Lynch, Scott M. (2007). Introduction to Applied Bayesian Statistics and Estimation for Social Scientists.
     New York: Springer.

Written to be a truly introductory book for social scientists on applied Bayesian analysis. This book is more accessible and assumes less prior reader knowledge than other Bayesian texts that are purported to be introductory. Analytic problems of realistic size for the social sciences are nevertheless addressed. After introducing probability theory and classical statistics, a variety of concepts relevant to modern Bayesian analyses are discussed in detail. Then, linear regression, generalized linear models, hierarchical linear models, and multivariate regression models are illustrated in the Bayesian framework. Programming for these applications is illustrated in the open-source statistical package R.

[not available at Alkek]


Categorical Data Analysis

Fleiss, Joseph L., Levin, Bruce, & Paik, Myunghee Cho. (2003). Statistical Methods for Rates and Proportions
     (3rd ed.). Hoboken, New Jersey: John Wiley & Sons, Inc.

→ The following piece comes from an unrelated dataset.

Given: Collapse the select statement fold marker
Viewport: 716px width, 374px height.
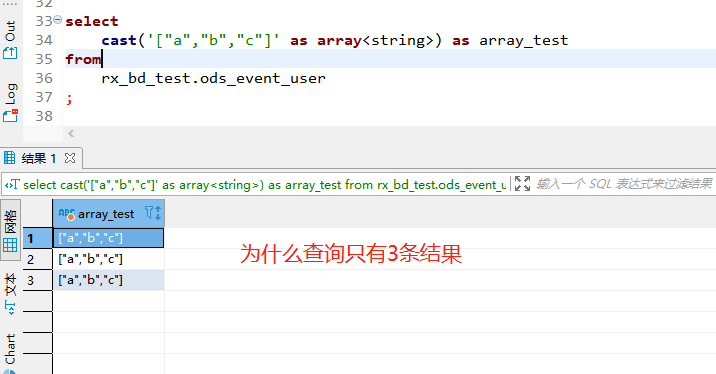Looking at the screenshot, I should tap(58, 19).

Organized in two levels of expertise with the higher level sections marked by asterisks. The first level covers methods with only as much complexity as necessary to give clear explanation and caters toward students with high school algebra background and the ability to take logarithms and exact square roots. The second level is meant for students of biostatistics and experts in data analysis and may require some familiarity with matrix algebra, multivariate statistical concepts, or asymptotic methods. This edition adds to the previous two new sections on logistic regression, Poisson regression, regression models for matched samples, the analysis of correlated binary data, and methods for analyzing fourfold tables with missing data. (Available at Texas State Library)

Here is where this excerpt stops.